Petrichor image

PETRICHOR

London, England
July, 2019

Graduate project

The modern era, the Anthropocene, is defined by what is lost: we are witnesses to a disappearing environment and a changing climate. I imagined scent as a means of capturing that which is ephemeral. Specifically, I was inspired by the scent of rain.

'Petrichor' is a scent of dissonance: the dry earth and rock meet the wetness of rain drops. As rainfall patterns change, this scent phenomenon evolves to reflect longer droughts and increasing erratic floods. Evoking what may soon be a lost experience by capturing its scent can trigger memories of this phenomenon.

Scent is processed in the limbic system of the brain, the same processing location for emotion, mood and long-term memory. Here lies the most powerful trigger of nostalgia.

Exploring this connection, I worked with the craft of perfumery to create a sensory experience that parallels a natural process. My project is a biomimetic design—design inspired by and intentionally imitative of a natural process. Since the brain archives and then recalls scents in association with memories, perfume is an ideal trigger of nostalgia and consciousness of the fleeting. My aim is not only to evoke the memories of a vanishing phenomenon but to inspire consciousness of its ephemeral nature and the fragility of our environment.

Musk scent is most similar to that of geosmin and is, therefore, the base of the perfume.

Every perfume is designed with three layers, and all ingredients are relevant and singular, just like colors on the color wheel. The top notes—the first noticed scent when the perfume is sprayed—are musk, patchouli and orris. These three scents are earthy, woody, dirty and are located on the scent wheel between the woody and oriental notes. The heart (middle) notes are developed when the perfume touches your skin; for my perfume I chose fig, ozonic and musk (floral and fresh on the wheel). Fig has the balsamic smell of decay that mirrors my perception of petrichor. The ozonic scent is modeled after the hydrous, chilled ozone scent that balances out the sweet-sourness of the balsamic scent and the power of the musk.
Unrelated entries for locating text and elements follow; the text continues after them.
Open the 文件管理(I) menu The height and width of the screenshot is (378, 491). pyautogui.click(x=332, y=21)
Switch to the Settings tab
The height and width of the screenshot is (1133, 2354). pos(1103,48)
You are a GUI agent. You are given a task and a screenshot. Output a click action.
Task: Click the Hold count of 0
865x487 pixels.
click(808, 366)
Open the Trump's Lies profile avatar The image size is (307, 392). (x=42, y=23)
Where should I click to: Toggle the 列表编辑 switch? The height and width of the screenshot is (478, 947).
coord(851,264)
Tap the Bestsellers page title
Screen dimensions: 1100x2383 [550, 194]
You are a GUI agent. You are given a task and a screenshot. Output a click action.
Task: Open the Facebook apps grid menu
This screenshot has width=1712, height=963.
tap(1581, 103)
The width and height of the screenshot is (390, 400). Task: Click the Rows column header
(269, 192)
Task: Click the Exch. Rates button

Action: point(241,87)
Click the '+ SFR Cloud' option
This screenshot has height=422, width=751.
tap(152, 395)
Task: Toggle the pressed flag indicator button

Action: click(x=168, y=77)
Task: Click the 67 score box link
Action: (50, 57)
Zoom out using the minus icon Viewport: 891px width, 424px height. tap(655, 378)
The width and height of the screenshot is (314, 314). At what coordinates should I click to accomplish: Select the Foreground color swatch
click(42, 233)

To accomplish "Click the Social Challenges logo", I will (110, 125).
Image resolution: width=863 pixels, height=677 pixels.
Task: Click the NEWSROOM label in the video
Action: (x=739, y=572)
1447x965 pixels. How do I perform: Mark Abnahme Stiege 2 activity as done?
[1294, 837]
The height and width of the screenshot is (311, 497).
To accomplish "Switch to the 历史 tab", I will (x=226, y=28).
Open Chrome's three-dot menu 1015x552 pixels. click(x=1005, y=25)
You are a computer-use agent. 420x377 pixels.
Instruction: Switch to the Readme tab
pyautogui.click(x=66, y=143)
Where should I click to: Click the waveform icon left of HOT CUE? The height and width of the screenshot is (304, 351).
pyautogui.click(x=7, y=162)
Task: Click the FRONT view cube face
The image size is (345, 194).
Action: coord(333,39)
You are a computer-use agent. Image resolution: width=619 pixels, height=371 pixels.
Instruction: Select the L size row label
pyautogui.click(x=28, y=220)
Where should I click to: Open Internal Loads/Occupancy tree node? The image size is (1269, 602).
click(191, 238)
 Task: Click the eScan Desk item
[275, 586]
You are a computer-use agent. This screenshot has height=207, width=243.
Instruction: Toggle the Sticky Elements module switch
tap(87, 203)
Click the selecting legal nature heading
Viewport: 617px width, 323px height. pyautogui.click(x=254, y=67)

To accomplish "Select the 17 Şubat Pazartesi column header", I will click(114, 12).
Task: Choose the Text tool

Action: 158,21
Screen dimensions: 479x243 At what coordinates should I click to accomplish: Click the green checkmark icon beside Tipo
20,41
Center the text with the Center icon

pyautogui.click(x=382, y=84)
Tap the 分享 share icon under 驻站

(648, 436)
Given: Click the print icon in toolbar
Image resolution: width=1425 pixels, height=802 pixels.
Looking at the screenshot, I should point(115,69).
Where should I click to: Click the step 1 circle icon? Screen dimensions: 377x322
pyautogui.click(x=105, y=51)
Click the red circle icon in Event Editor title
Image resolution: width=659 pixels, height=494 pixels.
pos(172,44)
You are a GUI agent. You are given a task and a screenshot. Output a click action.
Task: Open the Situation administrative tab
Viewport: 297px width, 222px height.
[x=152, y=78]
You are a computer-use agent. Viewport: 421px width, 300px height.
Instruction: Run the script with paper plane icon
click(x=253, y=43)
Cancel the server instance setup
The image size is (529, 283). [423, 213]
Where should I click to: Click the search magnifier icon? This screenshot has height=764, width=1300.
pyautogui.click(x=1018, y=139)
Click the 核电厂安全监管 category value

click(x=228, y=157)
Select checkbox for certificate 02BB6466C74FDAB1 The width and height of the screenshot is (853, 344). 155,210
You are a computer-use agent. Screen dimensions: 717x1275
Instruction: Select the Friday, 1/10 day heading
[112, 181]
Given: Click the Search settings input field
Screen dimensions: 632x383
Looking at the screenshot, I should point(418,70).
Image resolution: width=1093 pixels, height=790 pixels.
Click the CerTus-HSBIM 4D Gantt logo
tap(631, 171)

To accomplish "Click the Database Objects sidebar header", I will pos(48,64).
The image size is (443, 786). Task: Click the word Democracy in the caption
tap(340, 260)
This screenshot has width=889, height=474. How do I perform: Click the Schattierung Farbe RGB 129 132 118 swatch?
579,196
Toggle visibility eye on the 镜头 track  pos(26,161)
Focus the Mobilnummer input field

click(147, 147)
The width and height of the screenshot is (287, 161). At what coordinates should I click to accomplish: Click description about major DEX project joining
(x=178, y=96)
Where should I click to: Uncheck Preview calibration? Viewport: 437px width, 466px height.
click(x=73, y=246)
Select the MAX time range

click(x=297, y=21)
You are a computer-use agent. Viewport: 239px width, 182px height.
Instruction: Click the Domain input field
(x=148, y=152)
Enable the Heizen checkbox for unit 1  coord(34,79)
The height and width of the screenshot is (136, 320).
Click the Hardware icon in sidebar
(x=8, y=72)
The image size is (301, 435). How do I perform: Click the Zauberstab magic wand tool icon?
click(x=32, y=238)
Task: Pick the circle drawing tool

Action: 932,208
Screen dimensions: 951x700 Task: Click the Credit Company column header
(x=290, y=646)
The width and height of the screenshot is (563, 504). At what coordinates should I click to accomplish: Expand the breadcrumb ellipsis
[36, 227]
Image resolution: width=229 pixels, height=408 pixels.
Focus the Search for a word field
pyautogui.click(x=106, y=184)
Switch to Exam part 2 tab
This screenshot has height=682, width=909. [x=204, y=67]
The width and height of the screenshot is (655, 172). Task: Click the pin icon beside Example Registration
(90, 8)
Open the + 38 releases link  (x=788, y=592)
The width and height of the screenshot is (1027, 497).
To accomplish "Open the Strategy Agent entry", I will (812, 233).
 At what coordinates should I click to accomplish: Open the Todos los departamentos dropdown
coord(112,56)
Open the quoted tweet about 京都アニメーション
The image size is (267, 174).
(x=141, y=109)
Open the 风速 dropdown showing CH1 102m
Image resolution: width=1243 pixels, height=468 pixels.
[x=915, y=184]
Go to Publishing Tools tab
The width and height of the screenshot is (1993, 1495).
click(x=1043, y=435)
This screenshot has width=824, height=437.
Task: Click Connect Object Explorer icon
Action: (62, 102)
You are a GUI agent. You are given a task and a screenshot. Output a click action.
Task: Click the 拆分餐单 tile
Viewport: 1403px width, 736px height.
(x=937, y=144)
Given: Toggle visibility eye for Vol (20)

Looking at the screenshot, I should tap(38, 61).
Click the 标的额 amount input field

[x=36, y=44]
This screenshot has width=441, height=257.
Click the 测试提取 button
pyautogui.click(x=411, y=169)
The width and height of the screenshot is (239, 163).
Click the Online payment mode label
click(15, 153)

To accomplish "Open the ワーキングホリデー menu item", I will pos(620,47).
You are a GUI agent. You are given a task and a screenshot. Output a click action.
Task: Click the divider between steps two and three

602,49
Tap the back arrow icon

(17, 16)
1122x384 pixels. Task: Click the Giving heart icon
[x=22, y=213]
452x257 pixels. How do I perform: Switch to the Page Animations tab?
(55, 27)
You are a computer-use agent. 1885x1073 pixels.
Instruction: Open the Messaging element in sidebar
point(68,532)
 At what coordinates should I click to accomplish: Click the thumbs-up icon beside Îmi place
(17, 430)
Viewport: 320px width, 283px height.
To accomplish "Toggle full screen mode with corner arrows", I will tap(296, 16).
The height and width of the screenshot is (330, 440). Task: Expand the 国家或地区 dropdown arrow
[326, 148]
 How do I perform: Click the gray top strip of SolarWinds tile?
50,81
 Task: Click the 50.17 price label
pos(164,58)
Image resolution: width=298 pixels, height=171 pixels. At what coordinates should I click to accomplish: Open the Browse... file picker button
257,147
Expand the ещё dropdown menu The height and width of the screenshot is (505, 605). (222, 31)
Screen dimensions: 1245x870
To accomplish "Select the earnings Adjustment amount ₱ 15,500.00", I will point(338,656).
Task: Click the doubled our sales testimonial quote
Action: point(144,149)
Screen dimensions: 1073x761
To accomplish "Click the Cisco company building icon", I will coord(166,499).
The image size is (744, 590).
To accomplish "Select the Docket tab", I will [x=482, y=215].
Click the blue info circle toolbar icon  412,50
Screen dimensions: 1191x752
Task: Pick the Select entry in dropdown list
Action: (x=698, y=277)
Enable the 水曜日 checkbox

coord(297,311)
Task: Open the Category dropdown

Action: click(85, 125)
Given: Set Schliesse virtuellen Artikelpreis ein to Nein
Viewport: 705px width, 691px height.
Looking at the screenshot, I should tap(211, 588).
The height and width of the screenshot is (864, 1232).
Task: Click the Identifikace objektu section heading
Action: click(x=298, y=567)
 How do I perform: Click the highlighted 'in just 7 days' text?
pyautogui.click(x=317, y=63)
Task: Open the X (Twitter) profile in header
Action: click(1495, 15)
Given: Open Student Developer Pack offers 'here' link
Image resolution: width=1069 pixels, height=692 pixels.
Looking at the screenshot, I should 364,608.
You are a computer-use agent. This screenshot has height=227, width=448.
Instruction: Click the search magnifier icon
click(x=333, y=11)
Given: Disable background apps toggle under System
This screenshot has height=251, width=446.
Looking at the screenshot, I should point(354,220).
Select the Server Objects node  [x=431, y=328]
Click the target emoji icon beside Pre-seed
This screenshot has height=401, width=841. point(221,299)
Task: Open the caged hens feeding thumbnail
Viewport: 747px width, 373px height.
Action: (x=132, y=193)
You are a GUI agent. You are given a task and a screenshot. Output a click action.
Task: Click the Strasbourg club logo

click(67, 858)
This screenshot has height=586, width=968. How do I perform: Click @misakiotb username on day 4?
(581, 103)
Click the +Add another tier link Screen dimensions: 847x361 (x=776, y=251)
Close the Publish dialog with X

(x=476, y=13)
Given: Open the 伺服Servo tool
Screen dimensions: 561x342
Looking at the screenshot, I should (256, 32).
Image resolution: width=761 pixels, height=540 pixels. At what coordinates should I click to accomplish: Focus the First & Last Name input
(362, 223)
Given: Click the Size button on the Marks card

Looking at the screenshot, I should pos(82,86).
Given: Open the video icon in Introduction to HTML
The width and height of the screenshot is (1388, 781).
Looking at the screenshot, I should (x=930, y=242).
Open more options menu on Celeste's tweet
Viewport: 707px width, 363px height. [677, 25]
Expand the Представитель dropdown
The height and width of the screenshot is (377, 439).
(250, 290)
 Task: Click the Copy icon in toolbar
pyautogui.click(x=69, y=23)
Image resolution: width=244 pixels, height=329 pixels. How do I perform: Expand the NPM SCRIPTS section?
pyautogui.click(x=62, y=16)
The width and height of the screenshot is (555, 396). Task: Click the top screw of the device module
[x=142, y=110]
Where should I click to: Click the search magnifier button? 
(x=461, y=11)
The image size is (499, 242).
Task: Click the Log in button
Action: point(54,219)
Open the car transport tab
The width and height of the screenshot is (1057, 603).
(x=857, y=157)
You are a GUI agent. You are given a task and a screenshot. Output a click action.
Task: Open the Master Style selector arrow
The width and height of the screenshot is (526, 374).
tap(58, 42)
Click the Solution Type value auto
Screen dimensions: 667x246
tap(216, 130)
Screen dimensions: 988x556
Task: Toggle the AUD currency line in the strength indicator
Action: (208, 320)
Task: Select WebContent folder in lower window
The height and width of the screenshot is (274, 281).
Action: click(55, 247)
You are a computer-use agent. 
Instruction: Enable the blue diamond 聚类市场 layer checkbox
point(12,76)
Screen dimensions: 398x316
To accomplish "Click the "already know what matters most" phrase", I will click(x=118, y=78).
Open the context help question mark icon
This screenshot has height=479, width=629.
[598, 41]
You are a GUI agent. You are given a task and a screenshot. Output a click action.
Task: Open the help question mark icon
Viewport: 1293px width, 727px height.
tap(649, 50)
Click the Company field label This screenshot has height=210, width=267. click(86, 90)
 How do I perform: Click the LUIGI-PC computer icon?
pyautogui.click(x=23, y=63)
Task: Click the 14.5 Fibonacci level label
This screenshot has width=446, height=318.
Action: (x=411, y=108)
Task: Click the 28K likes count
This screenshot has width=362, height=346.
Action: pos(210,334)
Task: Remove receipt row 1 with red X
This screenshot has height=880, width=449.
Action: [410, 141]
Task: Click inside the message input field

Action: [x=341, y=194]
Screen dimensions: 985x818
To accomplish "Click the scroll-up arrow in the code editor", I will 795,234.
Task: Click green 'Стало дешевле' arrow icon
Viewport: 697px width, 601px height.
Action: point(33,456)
Finally, the end notes—those that linger for hours to come—are fig, apple blossom and musk.

Expert perfumer Penny and I worked to find opposites on the scent wheel: the ripe, sweet fig, enhanced by apple blossom, contrasts with the earthy, dirty musk scent. The fruitier scents represent the parallels between rainfall and fertility; the contrasts in the opposing scents encapsulate the dissonance of the petrichor phenomenon—the parched earth meeting a flood of rain drops.

I created this scent to trigger emotional experience but also as a form of awakening and realization. As the earth warms, capturing contemporary petrichor serves as an artifact of today's environment, one that can be revisited and compared to in the future. What would the petrichor of the Amazon be like after the fires? Or the first rainfall on the Grand Canyon after its longest dry spell? My vision for the future is an expansion of the range of scent but also a broadening of the experience of the scent: I hope to connect the scent with art that evokes other senses to approach a kind of synesthesia.

The art of scent too has a long history, from the artisan craftsmanship of Indian villagers in Kannauj who distill the essence of monsoons to the artist Sissel Tolaas who recreates scents from the DNA of extinct flowers. I hope to encompass the work of these artists, artisans and archivers as I translate this vision beyond my project, in trying to capture the yearning of the modern condition and the catastrophe of the modern climate.